- [BRIEF]: Write out the data in full, exactly as shown.

-.-.-

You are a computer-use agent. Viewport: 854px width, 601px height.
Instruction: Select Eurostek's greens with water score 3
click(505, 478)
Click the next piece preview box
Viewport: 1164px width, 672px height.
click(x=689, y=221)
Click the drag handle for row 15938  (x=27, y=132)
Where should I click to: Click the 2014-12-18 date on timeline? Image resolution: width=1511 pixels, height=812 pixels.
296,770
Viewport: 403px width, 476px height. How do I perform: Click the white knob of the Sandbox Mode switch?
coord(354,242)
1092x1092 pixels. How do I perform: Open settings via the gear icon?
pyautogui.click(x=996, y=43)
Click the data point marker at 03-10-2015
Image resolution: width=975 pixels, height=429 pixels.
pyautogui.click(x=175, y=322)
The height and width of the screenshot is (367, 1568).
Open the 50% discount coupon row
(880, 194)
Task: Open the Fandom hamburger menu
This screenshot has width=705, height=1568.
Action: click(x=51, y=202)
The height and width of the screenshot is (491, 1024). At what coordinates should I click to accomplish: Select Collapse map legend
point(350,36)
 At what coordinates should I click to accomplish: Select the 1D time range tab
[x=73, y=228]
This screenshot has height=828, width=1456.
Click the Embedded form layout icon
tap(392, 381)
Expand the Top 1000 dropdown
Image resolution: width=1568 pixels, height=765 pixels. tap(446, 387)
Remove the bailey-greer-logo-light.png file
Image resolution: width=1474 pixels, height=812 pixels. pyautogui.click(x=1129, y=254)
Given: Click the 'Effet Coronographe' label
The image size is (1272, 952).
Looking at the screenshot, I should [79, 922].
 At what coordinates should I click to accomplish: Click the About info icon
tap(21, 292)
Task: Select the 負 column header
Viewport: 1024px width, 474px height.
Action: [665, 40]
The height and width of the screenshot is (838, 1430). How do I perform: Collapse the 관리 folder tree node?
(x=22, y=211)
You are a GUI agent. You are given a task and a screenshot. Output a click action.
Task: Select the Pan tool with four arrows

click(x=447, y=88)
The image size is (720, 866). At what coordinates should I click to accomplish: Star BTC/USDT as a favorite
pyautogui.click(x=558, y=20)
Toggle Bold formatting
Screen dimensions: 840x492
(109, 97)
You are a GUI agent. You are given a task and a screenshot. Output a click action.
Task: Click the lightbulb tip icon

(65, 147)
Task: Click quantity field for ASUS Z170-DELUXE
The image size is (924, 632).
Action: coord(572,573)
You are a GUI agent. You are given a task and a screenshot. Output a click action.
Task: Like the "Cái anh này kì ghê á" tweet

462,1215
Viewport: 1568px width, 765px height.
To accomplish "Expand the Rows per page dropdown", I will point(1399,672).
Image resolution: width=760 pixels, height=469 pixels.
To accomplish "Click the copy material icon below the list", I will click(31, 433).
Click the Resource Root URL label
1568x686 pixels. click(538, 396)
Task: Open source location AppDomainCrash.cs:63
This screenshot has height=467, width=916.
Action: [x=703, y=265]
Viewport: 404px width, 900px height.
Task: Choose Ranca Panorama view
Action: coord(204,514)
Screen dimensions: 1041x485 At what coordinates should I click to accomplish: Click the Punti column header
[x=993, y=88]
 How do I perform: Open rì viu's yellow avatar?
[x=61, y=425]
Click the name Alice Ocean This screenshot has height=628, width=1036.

-.-.-

- [RESPONSE TO THE TASK]:
You are a computer-use agent. Viewport: 854px width, 601px height.
Instruction: Select Eurostek's greens with water score 3
click(505, 478)
Click the next piece preview box
Viewport: 1164px width, 672px height.
click(x=689, y=221)
Click the drag handle for row 15938  (x=27, y=132)
Where should I click to: Click the 2014-12-18 date on timeline? Image resolution: width=1511 pixels, height=812 pixels.
296,770
Viewport: 403px width, 476px height. How do I perform: Click the white knob of the Sandbox Mode switch?
coord(354,242)
1092x1092 pixels. How do I perform: Open settings via the gear icon?
pyautogui.click(x=996, y=43)
Click the data point marker at 03-10-2015
Image resolution: width=975 pixels, height=429 pixels.
pyautogui.click(x=175, y=322)
The height and width of the screenshot is (367, 1568).
Open the 50% discount coupon row
(880, 194)
Task: Open the Fandom hamburger menu
This screenshot has width=705, height=1568.
Action: click(x=51, y=202)
The height and width of the screenshot is (491, 1024). At what coordinates should I click to accomplish: Select Collapse map legend
point(350,36)
 At what coordinates should I click to accomplish: Select the 1D time range tab
[x=73, y=228]
This screenshot has height=828, width=1456.
Click the Embedded form layout icon
tap(392, 381)
Expand the Top 1000 dropdown
Image resolution: width=1568 pixels, height=765 pixels. tap(446, 387)
Remove the bailey-greer-logo-light.png file
Image resolution: width=1474 pixels, height=812 pixels. pyautogui.click(x=1129, y=254)
Given: Click the 'Effet Coronographe' label
The image size is (1272, 952).
Looking at the screenshot, I should [79, 922].
 At what coordinates should I click to accomplish: Click the About info icon
tap(21, 292)
Task: Select the 負 column header
Viewport: 1024px width, 474px height.
Action: [665, 40]
The height and width of the screenshot is (838, 1430). How do I perform: Collapse the 관리 folder tree node?
(x=22, y=211)
You are a GUI agent. You are given a task and a screenshot. Output a click action.
Task: Select the Pan tool with four arrows

click(x=447, y=88)
The image size is (720, 866). At what coordinates should I click to accomplish: Star BTC/USDT as a favorite
pyautogui.click(x=558, y=20)
Toggle Bold formatting
Screen dimensions: 840x492
(109, 97)
You are a GUI agent. You are given a task and a screenshot. Output a click action.
Task: Click the lightbulb tip icon

(65, 147)
Task: Click quantity field for ASUS Z170-DELUXE
The image size is (924, 632).
Action: coord(572,573)
You are a GUI agent. You are given a task and a screenshot. Output a click action.
Task: Like the "Cái anh này kì ghê á" tweet

462,1215
Viewport: 1568px width, 765px height.
To accomplish "Expand the Rows per page dropdown", I will point(1399,672).
Image resolution: width=760 pixels, height=469 pixels.
To accomplish "Click the copy material icon below the list", I will click(31, 433).
Click the Resource Root URL label
1568x686 pixels. click(538, 396)
Task: Open source location AppDomainCrash.cs:63
This screenshot has height=467, width=916.
Action: [x=703, y=265]
Viewport: 404px width, 900px height.
Task: Choose Ranca Panorama view
Action: coord(204,514)
Screen dimensions: 1041x485 At what coordinates should I click to accomplish: Click the Punti column header
[x=993, y=88]
 How do I perform: Open rì viu's yellow avatar?
[x=61, y=425]
Click the name Alice Ocean This screenshot has height=628, width=1036.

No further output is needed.